Colin Powell's decision surprises CARICOM

by Rickey Singh
Guyana Chronicle
May 15, 2001


BRIDGETOWN, (CANA) -- The Caribbean Community (CARICOM) is 'puzzled and surprised' by United States Secretary of State Colin Powell's indication of his inability to meet the region's Foreign Ministers next month as originally planned.

CARICOM Secretary General Edwin Carrington said he was as perplexed as others in the Caribbean may be about the decision which came as "a real surprise" to him.

"I am afraid that I cannot offer an explanation, but I am still hoping that arrangements could be made to reschedule the Foreign Ministers meeting with Secretary of State Powell as soon as possible since such a meeting remains important", Carrington told CANA yesterday.

The Caribbean's Foreign Ministers meeting with the U.S. Secretary of State was originally planned for The Bahamas on June 7, following the General Assembly meeting of the Organisation of American States (OAS) in Costa Rica June 3-5, which Powell is expected to attend.

But according to ministerial sources, without offering any explanation or providing an alternative date for such a meeting, Powell has regretted that it would not be possible for him to be present.

Reports out of Washington last week had indicated that following meetings with some Caribbean Foreign Ministers in Washington in March and his subsequent meetings with Caribbean delegates at last month's Third Summit of the Americas in Quebec City, Powell may have felt that there was no longer any urgency for the scheduled June 7 meeting with the region's Foreign Ministers.

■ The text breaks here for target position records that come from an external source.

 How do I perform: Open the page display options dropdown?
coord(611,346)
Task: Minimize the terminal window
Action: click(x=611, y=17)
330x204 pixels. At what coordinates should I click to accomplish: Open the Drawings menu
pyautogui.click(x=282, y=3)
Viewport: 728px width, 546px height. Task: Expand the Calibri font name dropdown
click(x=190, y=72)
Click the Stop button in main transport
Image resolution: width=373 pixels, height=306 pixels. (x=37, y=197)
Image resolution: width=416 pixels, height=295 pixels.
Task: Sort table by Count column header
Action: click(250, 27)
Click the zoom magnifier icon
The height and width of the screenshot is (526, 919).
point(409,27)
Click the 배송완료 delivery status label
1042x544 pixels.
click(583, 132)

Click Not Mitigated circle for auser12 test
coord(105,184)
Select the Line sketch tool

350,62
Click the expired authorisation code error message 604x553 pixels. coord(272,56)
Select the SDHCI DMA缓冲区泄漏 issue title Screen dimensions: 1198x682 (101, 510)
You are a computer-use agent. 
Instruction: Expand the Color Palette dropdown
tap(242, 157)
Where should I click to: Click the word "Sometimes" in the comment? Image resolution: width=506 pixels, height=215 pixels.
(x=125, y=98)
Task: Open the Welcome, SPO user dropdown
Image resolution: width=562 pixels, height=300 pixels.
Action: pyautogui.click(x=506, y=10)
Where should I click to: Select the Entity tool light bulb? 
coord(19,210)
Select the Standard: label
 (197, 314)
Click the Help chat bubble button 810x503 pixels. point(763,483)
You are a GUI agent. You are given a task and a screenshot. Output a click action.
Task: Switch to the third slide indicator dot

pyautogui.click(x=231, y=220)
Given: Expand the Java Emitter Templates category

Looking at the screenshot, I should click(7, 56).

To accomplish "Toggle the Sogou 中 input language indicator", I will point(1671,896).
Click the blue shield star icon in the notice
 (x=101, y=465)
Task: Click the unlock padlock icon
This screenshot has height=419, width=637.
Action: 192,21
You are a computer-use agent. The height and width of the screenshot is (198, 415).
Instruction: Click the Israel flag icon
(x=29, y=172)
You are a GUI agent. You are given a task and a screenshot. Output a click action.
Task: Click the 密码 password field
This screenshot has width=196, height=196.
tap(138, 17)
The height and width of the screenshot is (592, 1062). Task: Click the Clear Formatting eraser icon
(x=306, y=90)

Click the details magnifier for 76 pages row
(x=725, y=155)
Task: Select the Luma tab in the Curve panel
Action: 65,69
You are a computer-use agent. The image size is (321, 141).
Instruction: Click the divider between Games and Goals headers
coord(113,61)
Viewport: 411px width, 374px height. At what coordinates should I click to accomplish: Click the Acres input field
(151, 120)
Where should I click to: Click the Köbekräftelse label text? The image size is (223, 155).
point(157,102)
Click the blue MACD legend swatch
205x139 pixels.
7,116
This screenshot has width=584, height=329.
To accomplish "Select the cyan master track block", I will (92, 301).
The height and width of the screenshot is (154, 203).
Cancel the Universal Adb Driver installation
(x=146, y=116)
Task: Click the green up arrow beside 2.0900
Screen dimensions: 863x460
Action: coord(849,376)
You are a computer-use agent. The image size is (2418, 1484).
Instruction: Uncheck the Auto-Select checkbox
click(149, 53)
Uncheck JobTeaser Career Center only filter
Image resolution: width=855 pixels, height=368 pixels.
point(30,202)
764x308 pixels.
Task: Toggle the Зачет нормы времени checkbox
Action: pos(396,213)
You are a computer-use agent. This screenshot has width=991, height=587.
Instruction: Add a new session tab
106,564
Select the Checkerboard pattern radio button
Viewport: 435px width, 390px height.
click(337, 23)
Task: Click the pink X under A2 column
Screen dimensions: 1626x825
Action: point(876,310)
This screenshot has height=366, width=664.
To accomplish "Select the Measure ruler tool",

When this point was raised by Carrington, currently on visits to Montserrat and Dominica, he told CANA it was not for him to speculate about the circumstances for the decision by Powell not to make himself available for the planned meeting.

"We have a good relationship with him (Powell), but from the Caribbean's perspective", said the Community's Secretary General, "neither the meeting in March in Washington of five of our Foreign Ministers with the U.S. Secretary of State, nor the meeting he had with those Foreign Ministers in Quebec City could be a substitute for a full official meeting..."

The scheduled June7 meeting in The Bahamas -- host of the forthcoming regular annual CARICOM Summit in Nassau in July -- was to have been the first regular meeting of the U.S. Secretary of State and Caribbean Foreign Ministers since a change in administration from that of President Bill Clinton to President George W. Bush.

The tradition of at least one regular annual meeting in the USA or in the Caribbean, plus an informal meeting in New York to coincide with a new session of the United Nations General Assembly, was set by Powell's predecessor, Madeleine Albright, and Caribbean Foreign Ministers in the context of the historic 1997 'Barbados Agreement' between the Caribbean and the USA.

Trade, economic development and security issues were expected to be discussed at the planned Nassau meeting with Powell as well as seeking some "understanding" of what the Bush administration really has in mind when it talks of the Caribbean as the United States "third or southern border".

Jamaica's outgoing ambassador to Washington, Richard Bernal, who is replacing Alister McIntyre on the Caribbean's Regional Negotiating Machinery (RNM), feels all effort needs to be made to maintain as a "fixture of our calendar" the meeting between Caribbean Foreign Ministers and the U.S. Secretary of State.